Following the 2010 spill, Cordes and his collaborators discovered several damaged Gulf coral populations coated with a dark-colored slime that was found to contain oil from the spill and residues from the dispersants.
“We know that the corals in the Gulf were exposed to all of these different combinations of dispersants and oil, so we have been trying to determine the toxicity of the oil and the dispersants, and see what their impact would be on the corals,” said Danielle DeLeo, a Temple doctoral student in Cordes’ lab, who was the study’s lead author.

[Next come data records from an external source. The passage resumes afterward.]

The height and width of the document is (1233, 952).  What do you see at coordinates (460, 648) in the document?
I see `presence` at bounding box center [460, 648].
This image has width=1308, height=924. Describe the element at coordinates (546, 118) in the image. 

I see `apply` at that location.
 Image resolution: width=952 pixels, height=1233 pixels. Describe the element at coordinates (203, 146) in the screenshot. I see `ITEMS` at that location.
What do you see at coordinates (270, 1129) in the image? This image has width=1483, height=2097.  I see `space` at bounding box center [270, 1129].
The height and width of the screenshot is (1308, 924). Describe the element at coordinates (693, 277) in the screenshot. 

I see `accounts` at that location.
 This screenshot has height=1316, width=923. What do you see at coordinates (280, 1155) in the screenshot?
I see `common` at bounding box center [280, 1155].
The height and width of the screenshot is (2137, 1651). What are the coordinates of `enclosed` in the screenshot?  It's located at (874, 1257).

The researchers were surprised to find that the lethal concentration is much lower for the dispersant, meaning it is more toxic than the oil. “It doesn’t take as much dispersant to kill a coral as it does oil,” Cordes said, adding that the oil in combination with the dispersant increases the oil’s toxicity.
Cordes’ lab will be carrying out additional studies to try to replicate the concentrations of oil and dispersant that the corals were exposed to during the Gulf oil spill, but this is the first step in determining the toxic levels of dispersants and their impact on the environment. He said their findings could assist in developing future strategies for applying dispersants at oil spills that may be more helpful than harmful to the environment.
In addition to Cordes and DeLeo, the researchers included Iliana Baums and Dannise Ruiz-Ramos of Penn State. The study was funded by a grant from the Gulf of Mexico Research Initiative to the Ecosystem Impacts of Oil and Gas Inputs to the Gulf consortium.